Cher toi,
Antonios est parti tout à l’heure, encombré, mais pas pas la peur. Deux énormes valises.
Une nouvelle vie commence pour lui. Une autre vie, dirais-je, une vie de Français. Tu sais, il a été une jolie présence durant ces quelques jours, c’était bien. Ce genre de présence de passage – je ne parle pas de la tienne, toi c’est autre chose – est une respiration. Il est à présent rare pour moi que la solitude soit un fardeau. Je l’ai apprivoisée, la solitude. Ou bien m’a-t-elle dompté ? Combien j’ai par moment détesté cela, rentrer chez moi, dans cet appartement, et n’avoir personne à embrasser. J’ai le souvenir précis de moi-même, rentrant chez moi, m’asseyant sur le canapé, début 2020, et sentir ce truc dont on fait des chansons tristes : être seul. Et puis il y a eu le confinement, sans plus personne, sans peau, sans rien, voire sans nous-mêmes. Nous ne pouvions plus vraiment être nous-mêmes.
Bref, oui c’était bien qu’il soit là, Antonios, surtout après tous ces mois sans l’avoir vu. Peut-être grâce à tous ces mois sans l’avoir vu. C’est amusant comme, dans certains côtés, il a une attitude similaire à Aly… D’ailleurs, il m’a laissé une valise, comme Aly. Je ne sais pas où je vais la ranger. Je ne sais pas non plus quand il va la récupérer. Ou s’il va la récupérer. Ça fait combien d’année que j’ai ça dans le placard ?
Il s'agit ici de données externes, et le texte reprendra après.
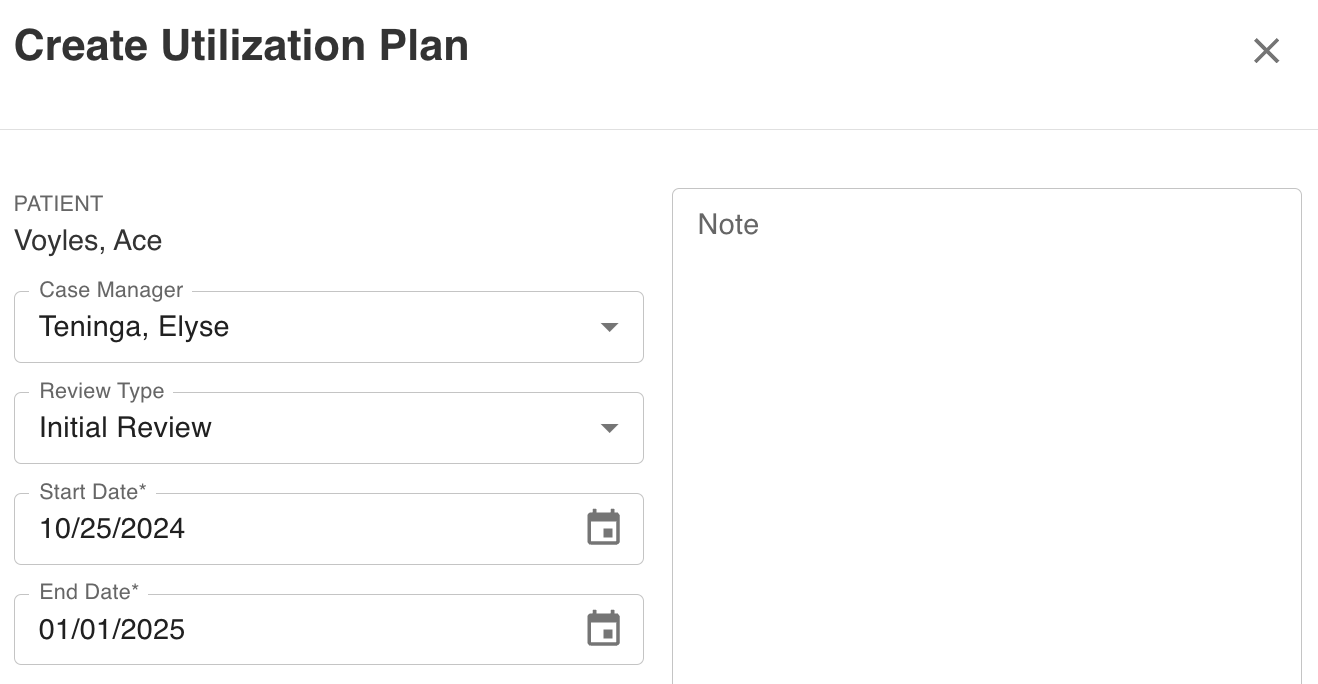Select the Teninga, Elyse case manager value
This screenshot has width=1318, height=684.
pos(134,327)
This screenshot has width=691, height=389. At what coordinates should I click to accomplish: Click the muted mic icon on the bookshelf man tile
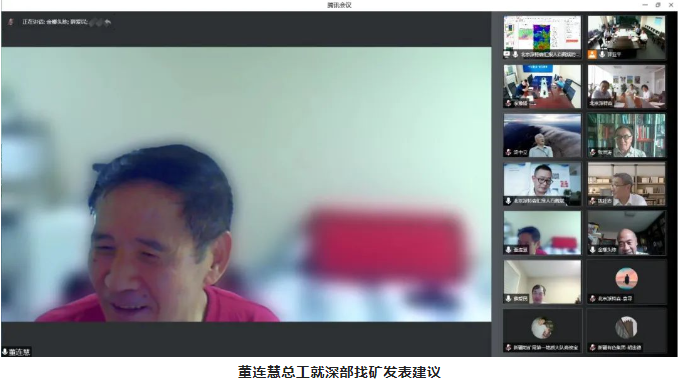tap(593, 152)
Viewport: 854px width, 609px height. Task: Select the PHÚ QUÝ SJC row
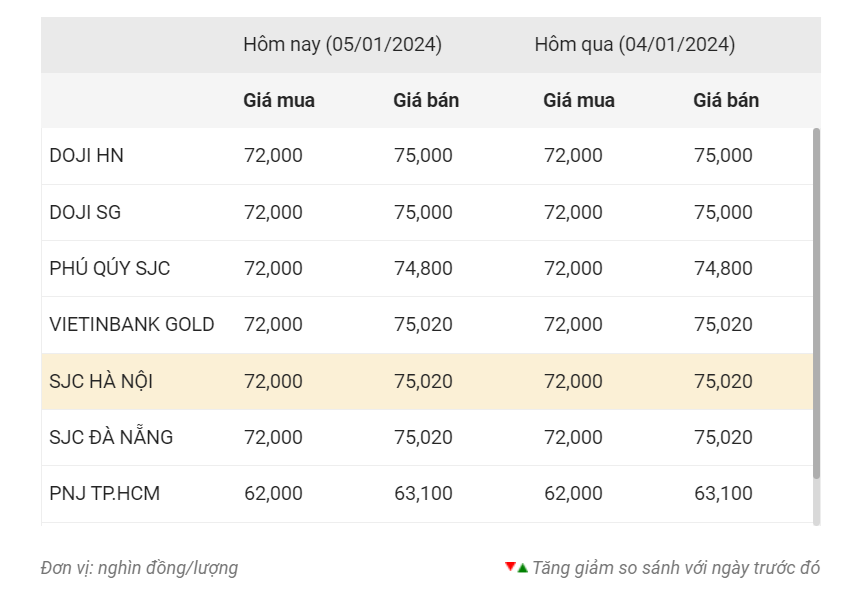pyautogui.click(x=427, y=269)
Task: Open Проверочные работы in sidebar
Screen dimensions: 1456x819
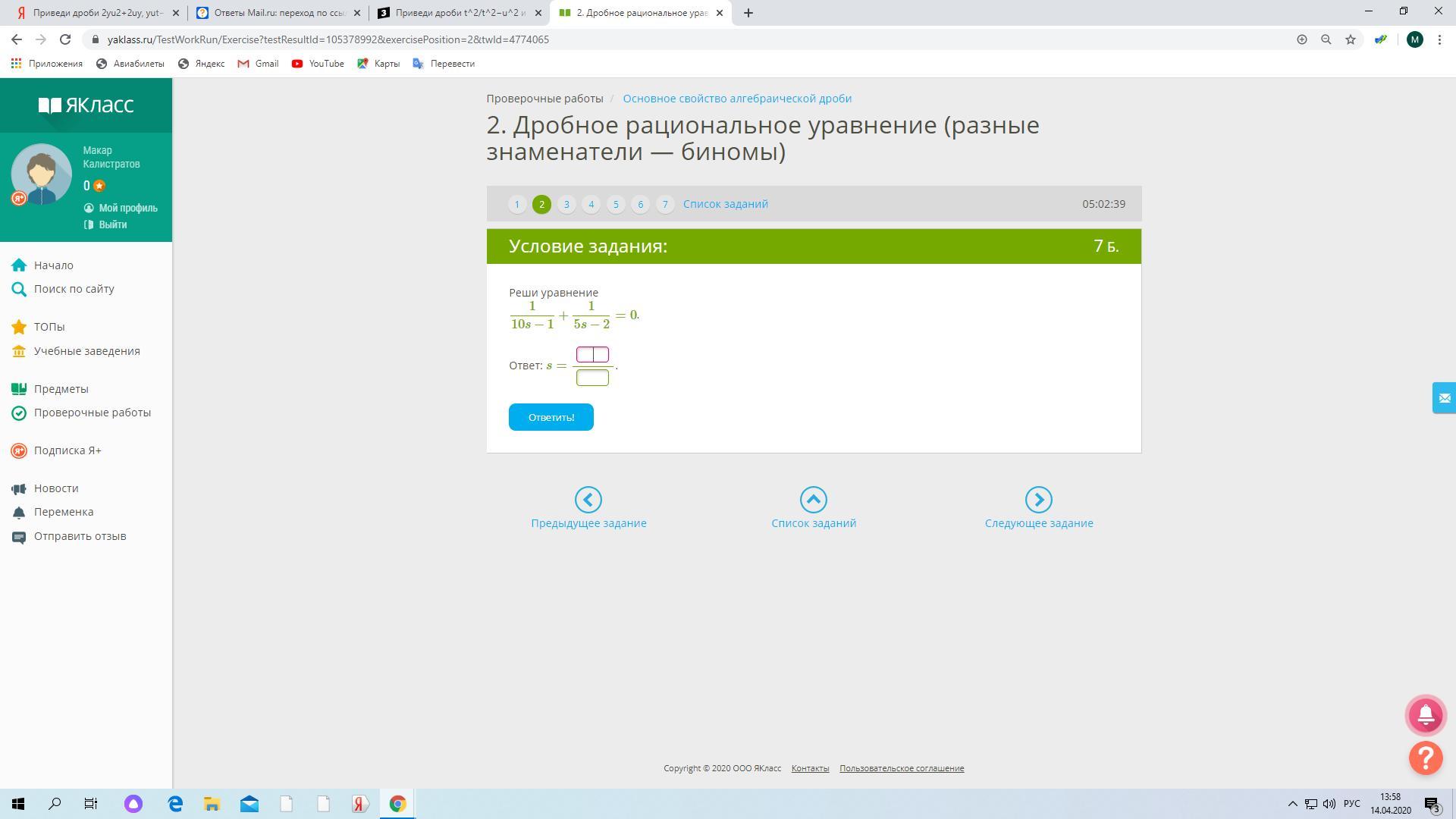Action: point(92,413)
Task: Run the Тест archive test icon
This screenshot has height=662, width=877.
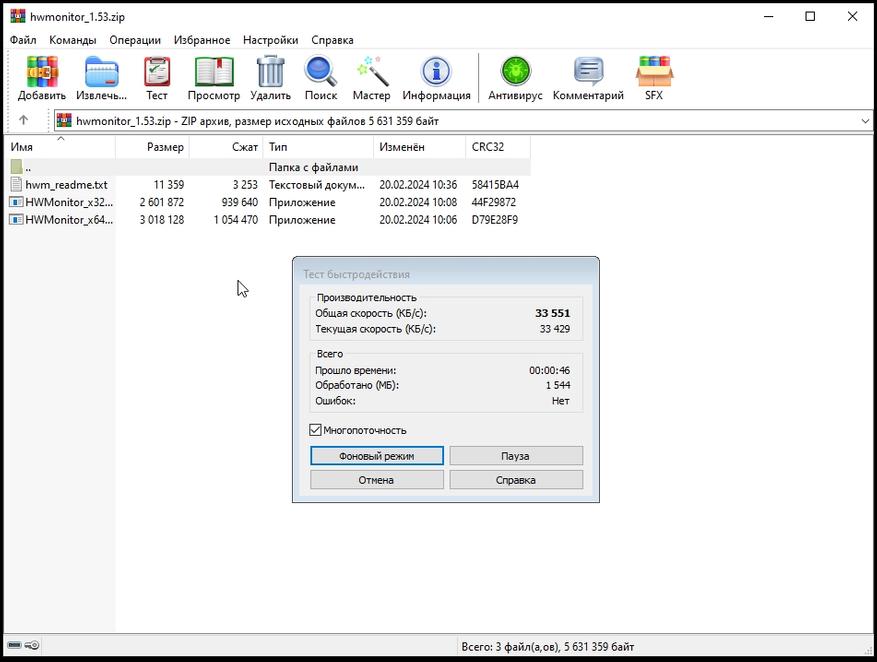Action: point(157,72)
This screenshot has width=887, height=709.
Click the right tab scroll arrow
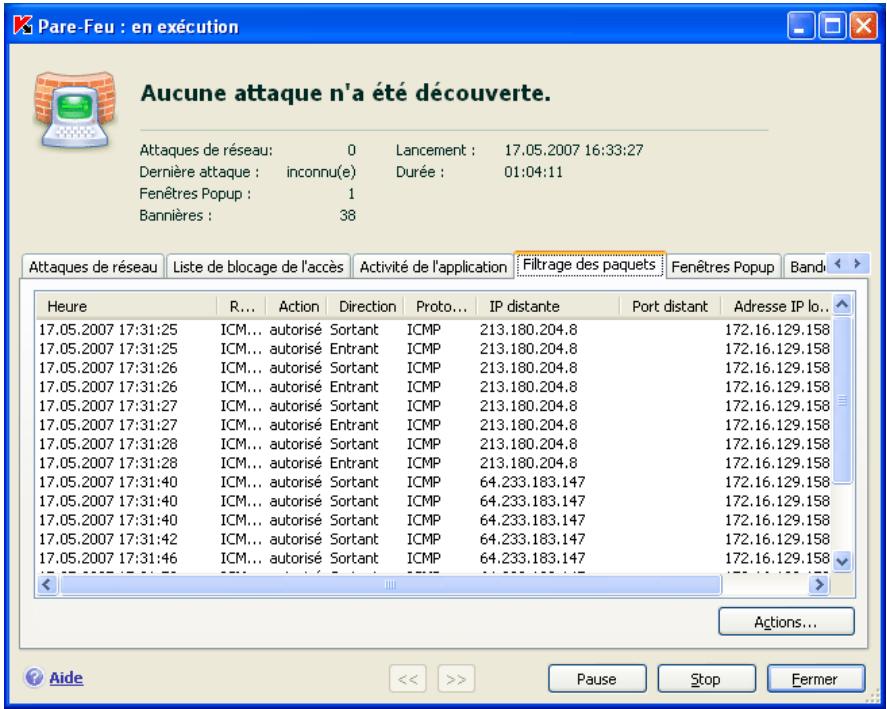click(858, 262)
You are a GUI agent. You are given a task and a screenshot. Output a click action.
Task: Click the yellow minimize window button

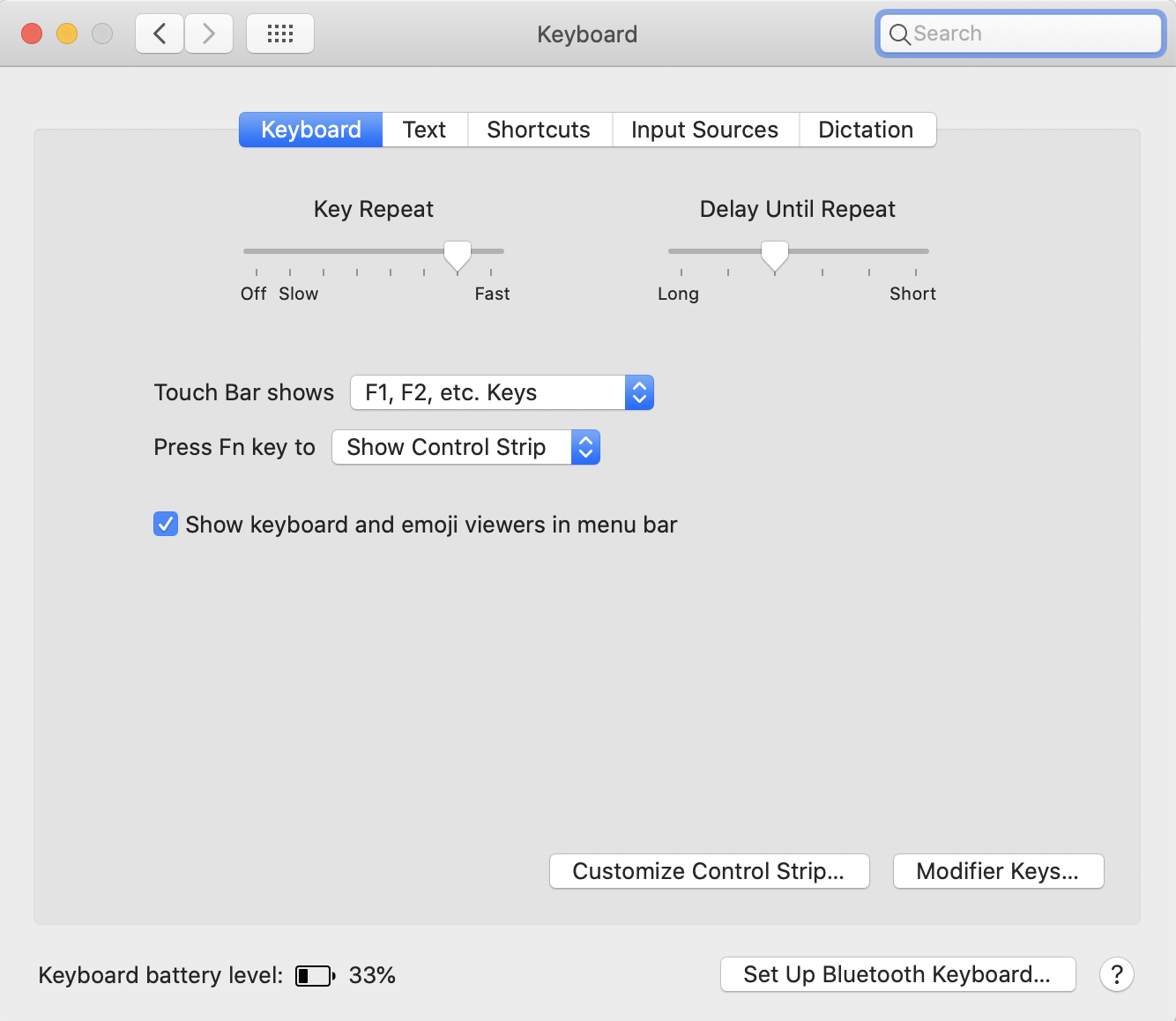coord(67,34)
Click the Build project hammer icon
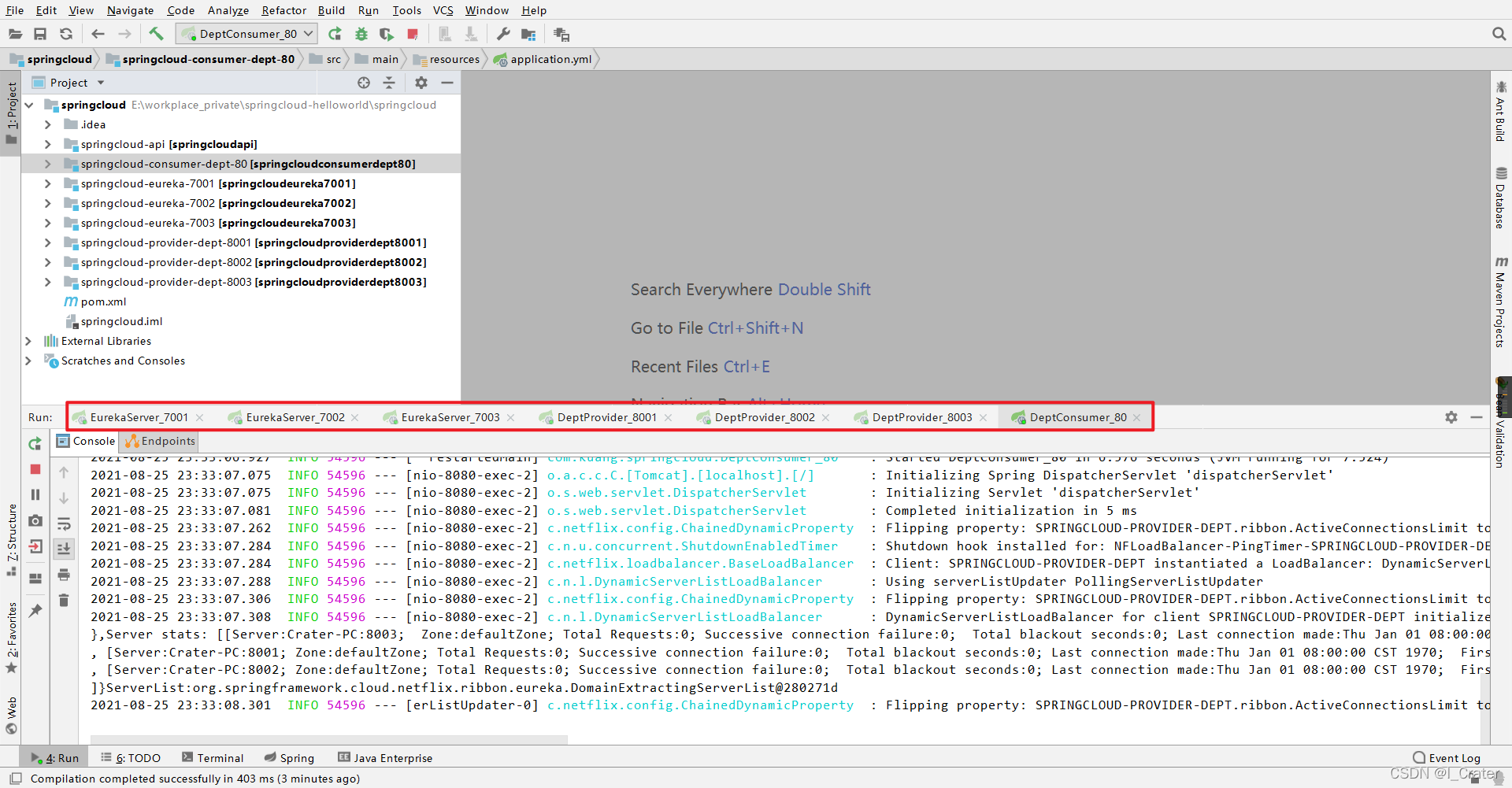The height and width of the screenshot is (788, 1512). [156, 34]
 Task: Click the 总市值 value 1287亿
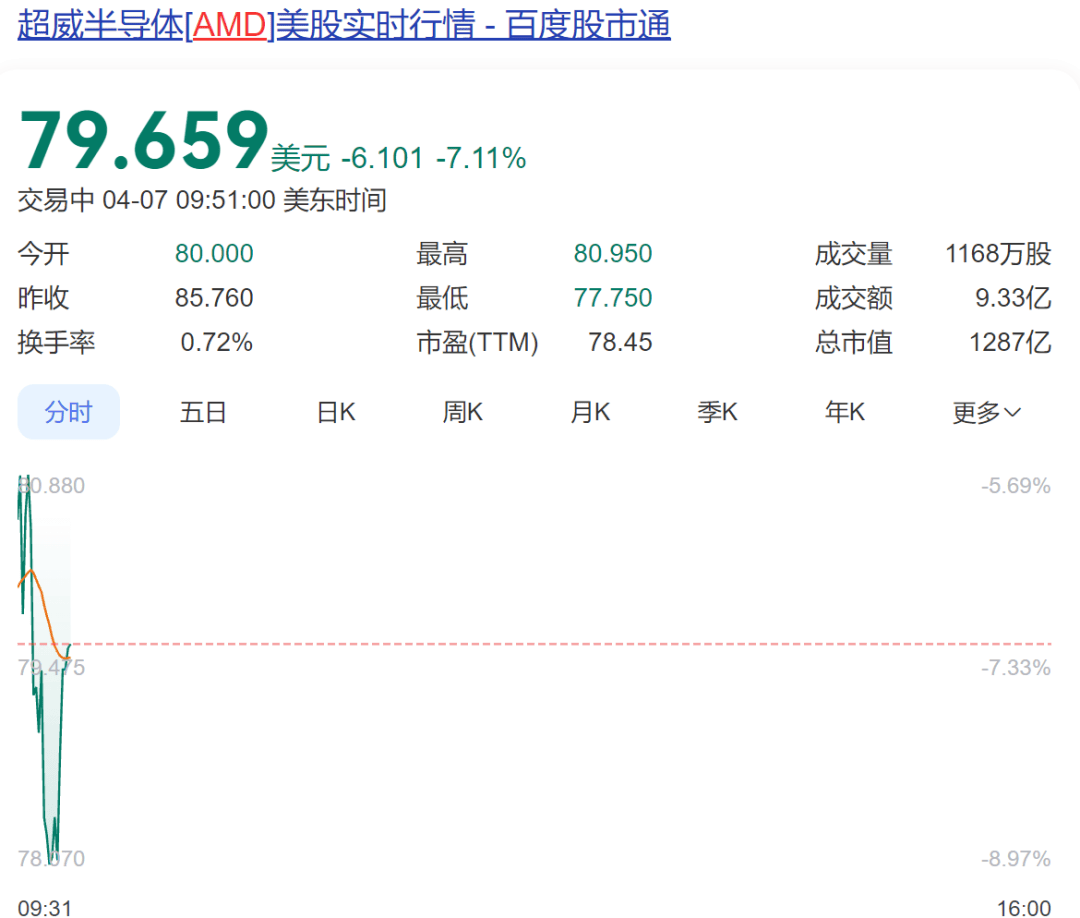click(1009, 343)
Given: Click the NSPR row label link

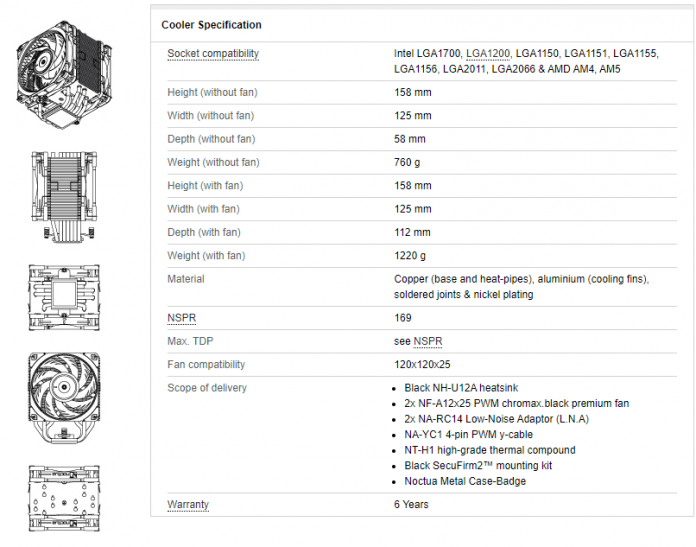Looking at the screenshot, I should pos(181,318).
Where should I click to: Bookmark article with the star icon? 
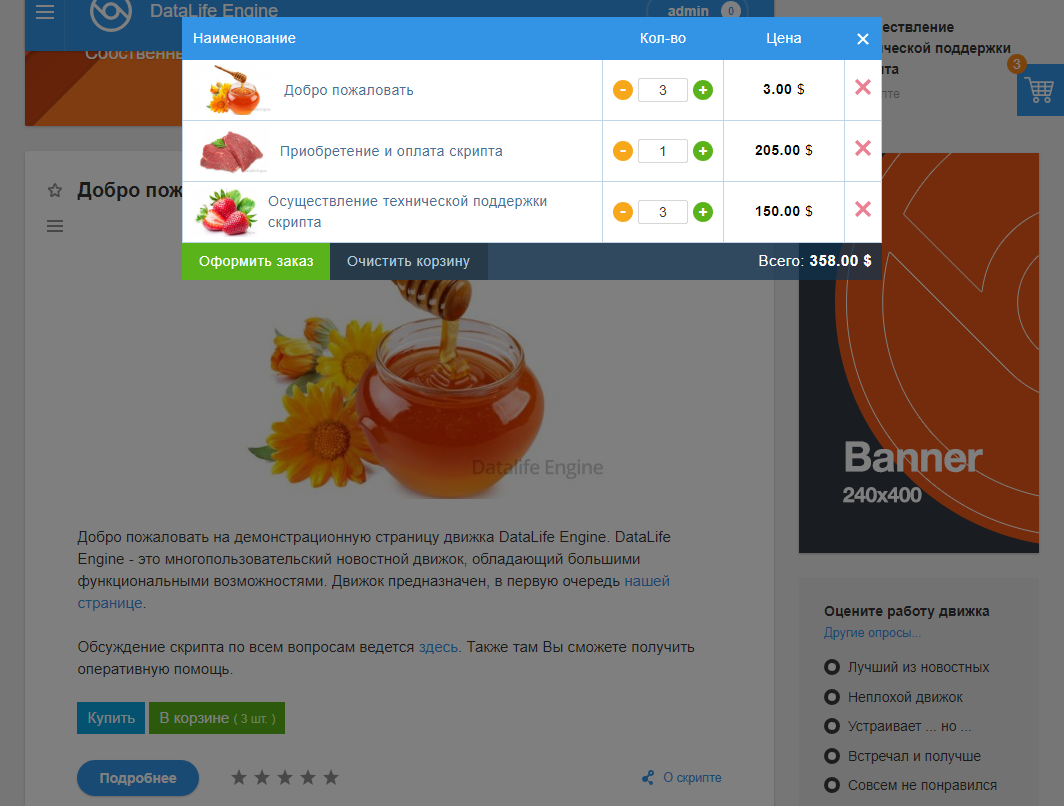point(55,191)
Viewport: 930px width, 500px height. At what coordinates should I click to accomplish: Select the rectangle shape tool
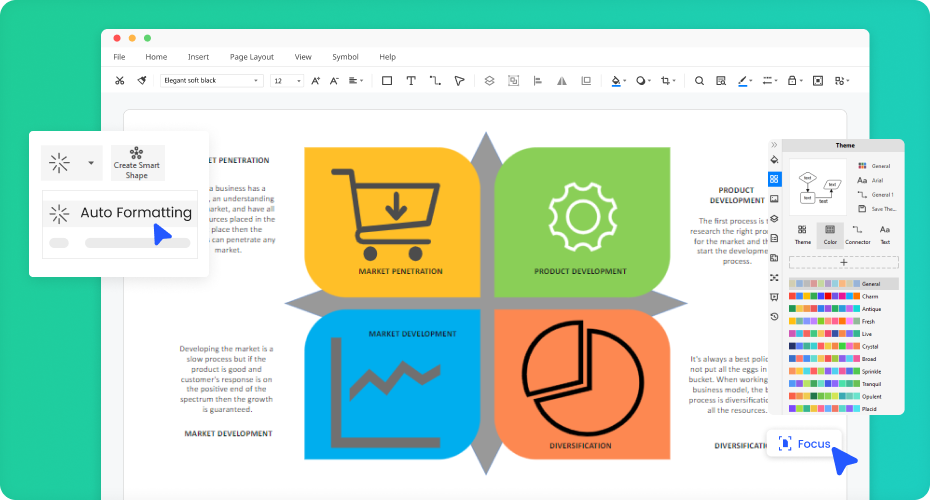387,81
Avec Aly aussi, il y avait eu des mois l’un sans l’autre, jusqu’à ce qu’il ait eu besoin de moi. Je savais, avec l’un et l’autre, qu’on se retrouverait. Ça tombait bien, qu’Antonios ait besoin de moi, je n’ai pas hésité, j’étais là, j’étais prêt, j’ai répondu tout de suite “Oui bien sûr tu peux rester chez moi”, comme j’aurais pu dire “Oui je suis là”. C’était le bon moment avant que, peut-être, ça nous échappe trop.